--- Supplied data Enclosed Below ---

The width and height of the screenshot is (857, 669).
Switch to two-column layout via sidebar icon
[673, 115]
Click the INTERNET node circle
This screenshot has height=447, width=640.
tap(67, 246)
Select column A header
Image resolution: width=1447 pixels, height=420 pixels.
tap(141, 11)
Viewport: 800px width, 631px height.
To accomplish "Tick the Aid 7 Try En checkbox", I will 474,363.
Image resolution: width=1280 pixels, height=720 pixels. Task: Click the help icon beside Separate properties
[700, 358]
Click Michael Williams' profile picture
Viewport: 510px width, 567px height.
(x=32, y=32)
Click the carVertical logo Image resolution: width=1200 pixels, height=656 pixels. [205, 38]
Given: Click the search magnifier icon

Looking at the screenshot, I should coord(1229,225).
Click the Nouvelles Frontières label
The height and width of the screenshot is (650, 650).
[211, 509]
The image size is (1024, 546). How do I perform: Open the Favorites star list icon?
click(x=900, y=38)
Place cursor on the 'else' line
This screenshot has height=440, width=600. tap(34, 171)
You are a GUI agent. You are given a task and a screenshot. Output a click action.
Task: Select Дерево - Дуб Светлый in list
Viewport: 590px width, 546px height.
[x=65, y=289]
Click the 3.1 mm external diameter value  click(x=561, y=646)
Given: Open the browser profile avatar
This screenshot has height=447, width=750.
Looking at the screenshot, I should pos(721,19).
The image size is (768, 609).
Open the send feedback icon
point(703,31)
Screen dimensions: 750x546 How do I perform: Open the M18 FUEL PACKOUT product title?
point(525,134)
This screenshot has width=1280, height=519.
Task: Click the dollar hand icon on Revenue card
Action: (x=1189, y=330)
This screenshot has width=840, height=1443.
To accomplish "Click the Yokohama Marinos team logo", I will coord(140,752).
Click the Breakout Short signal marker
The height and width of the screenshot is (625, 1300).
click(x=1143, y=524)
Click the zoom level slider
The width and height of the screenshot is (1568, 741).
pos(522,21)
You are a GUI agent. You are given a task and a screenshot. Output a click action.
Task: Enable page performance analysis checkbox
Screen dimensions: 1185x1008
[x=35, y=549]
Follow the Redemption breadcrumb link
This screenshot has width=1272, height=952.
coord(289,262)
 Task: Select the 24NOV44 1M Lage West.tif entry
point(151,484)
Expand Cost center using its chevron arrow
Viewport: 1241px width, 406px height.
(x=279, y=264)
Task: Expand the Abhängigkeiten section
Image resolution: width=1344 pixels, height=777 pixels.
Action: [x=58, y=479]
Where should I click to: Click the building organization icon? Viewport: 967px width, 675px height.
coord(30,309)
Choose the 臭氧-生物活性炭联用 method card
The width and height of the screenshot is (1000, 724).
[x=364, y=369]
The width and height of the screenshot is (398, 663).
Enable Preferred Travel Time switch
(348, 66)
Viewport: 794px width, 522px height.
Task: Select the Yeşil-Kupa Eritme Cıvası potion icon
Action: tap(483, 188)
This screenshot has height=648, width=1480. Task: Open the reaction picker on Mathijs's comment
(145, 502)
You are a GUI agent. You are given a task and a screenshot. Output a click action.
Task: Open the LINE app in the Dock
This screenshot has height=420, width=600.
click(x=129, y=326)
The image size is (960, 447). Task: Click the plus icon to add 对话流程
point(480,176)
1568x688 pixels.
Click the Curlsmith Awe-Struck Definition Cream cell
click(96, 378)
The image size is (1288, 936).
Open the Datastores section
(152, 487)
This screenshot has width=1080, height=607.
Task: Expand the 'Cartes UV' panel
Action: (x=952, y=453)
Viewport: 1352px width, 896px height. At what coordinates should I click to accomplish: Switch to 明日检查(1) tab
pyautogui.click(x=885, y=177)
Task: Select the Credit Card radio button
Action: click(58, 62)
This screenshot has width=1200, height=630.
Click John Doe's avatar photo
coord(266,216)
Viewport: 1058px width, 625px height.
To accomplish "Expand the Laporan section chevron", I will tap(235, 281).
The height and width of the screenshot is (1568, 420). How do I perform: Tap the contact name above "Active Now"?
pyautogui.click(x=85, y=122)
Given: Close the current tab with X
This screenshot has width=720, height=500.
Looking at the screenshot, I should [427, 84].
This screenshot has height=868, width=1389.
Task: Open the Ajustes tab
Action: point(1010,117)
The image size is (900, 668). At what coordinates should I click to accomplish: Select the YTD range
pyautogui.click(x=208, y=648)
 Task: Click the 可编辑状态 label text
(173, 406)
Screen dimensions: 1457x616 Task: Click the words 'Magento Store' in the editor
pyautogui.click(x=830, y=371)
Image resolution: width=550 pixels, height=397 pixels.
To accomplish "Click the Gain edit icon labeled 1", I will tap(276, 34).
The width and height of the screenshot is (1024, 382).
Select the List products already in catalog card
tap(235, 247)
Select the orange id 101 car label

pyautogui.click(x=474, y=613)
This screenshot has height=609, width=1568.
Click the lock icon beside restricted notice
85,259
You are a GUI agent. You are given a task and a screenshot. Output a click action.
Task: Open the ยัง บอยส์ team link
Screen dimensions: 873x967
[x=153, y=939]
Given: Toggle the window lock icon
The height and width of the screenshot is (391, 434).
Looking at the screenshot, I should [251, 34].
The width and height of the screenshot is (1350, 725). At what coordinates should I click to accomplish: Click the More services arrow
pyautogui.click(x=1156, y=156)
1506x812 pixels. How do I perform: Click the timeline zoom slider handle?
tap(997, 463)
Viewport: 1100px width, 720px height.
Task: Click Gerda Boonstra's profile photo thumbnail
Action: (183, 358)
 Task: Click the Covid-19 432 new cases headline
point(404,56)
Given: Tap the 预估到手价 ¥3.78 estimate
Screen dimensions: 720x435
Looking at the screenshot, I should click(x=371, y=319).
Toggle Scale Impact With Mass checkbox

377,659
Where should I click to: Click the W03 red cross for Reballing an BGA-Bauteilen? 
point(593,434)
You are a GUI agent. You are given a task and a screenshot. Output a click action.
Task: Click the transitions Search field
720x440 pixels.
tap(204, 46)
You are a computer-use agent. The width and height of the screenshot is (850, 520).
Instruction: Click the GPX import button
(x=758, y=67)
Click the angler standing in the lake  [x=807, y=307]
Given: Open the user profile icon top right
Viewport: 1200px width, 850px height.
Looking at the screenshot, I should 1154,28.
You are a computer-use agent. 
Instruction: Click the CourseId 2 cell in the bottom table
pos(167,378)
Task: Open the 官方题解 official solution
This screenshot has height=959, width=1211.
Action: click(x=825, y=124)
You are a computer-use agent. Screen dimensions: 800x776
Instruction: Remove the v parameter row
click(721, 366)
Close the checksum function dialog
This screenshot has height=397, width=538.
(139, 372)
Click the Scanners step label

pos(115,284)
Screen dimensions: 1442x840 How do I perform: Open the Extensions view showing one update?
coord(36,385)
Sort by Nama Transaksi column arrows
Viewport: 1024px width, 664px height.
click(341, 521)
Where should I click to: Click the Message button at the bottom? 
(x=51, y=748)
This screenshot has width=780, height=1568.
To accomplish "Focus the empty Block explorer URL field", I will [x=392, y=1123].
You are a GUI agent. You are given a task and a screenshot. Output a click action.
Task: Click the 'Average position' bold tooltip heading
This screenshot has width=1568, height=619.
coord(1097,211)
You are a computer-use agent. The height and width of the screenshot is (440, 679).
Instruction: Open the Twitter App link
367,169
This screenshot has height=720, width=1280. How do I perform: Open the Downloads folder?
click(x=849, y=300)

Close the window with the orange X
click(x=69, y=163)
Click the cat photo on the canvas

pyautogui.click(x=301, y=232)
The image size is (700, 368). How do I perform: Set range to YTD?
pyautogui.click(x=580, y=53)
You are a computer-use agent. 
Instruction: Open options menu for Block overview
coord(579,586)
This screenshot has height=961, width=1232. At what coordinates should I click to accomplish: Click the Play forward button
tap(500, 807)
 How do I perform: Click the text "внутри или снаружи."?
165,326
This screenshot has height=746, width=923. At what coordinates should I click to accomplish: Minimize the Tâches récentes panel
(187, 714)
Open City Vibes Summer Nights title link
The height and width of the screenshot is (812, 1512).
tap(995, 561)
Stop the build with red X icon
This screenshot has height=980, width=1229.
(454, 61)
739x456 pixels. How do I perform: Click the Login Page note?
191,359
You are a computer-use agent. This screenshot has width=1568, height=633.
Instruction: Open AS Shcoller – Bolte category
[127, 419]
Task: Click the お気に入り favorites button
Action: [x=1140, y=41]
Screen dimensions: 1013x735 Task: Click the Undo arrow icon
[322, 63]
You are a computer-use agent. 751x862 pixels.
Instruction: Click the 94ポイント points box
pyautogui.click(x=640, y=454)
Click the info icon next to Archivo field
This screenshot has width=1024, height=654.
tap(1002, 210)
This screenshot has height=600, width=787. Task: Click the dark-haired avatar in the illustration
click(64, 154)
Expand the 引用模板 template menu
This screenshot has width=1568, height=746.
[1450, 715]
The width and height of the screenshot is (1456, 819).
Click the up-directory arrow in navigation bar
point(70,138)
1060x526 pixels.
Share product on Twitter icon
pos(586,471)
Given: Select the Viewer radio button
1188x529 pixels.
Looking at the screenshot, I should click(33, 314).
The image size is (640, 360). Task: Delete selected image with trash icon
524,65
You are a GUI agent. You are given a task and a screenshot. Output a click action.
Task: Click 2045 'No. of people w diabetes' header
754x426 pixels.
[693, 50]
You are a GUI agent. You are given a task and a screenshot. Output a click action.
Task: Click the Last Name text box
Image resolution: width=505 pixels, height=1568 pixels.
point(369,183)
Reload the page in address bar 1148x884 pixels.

--- End of Enclosed Supplied data ---

Goal of the exercise => Please write out exactly the lines from the start of the data through the line that contains "Task: Enable page", both ends included, and nothing else.

Solution to the exercise =>
The width and height of the screenshot is (857, 669).
Switch to two-column layout via sidebar icon
[673, 115]
Click the INTERNET node circle
This screenshot has height=447, width=640.
tap(67, 246)
Select column A header
Image resolution: width=1447 pixels, height=420 pixels.
tap(141, 11)
Viewport: 800px width, 631px height.
To accomplish "Tick the Aid 7 Try En checkbox", I will 474,363.
Image resolution: width=1280 pixels, height=720 pixels. Task: Click the help icon beside Separate properties
[700, 358]
Click Michael Williams' profile picture
Viewport: 510px width, 567px height.
(x=32, y=32)
Click the carVertical logo Image resolution: width=1200 pixels, height=656 pixels. [205, 38]
Given: Click the search magnifier icon

Looking at the screenshot, I should coord(1229,225).
Click the Nouvelles Frontières label
The height and width of the screenshot is (650, 650).
[211, 509]
The image size is (1024, 546). How do I perform: Open the Favorites star list icon?
click(x=900, y=38)
Place cursor on the 'else' line
This screenshot has height=440, width=600. tap(34, 171)
You are a GUI agent. You are given a task and a screenshot. Output a click action.
Task: Select Дерево - Дуб Светлый in list
Viewport: 590px width, 546px height.
[x=65, y=289]
Click the 3.1 mm external diameter value  click(x=561, y=646)
Given: Open the browser profile avatar
This screenshot has height=447, width=750.
Looking at the screenshot, I should pos(721,19).
The image size is (768, 609).
Open the send feedback icon
point(703,31)
Screen dimensions: 750x546 How do I perform: Open the M18 FUEL PACKOUT product title?
point(525,134)
This screenshot has width=1280, height=519.
Task: Click the dollar hand icon on Revenue card
Action: (x=1189, y=330)
This screenshot has width=840, height=1443.
To accomplish "Click the Yokohama Marinos team logo", I will coord(140,752).
Click the Breakout Short signal marker
The height and width of the screenshot is (625, 1300).
click(x=1143, y=524)
Click the zoom level slider
The width and height of the screenshot is (1568, 741).
pos(522,21)
You are a GUI agent. You are given a task and a screenshot. Output a click action.
Task: Enable page performance analysis checkbox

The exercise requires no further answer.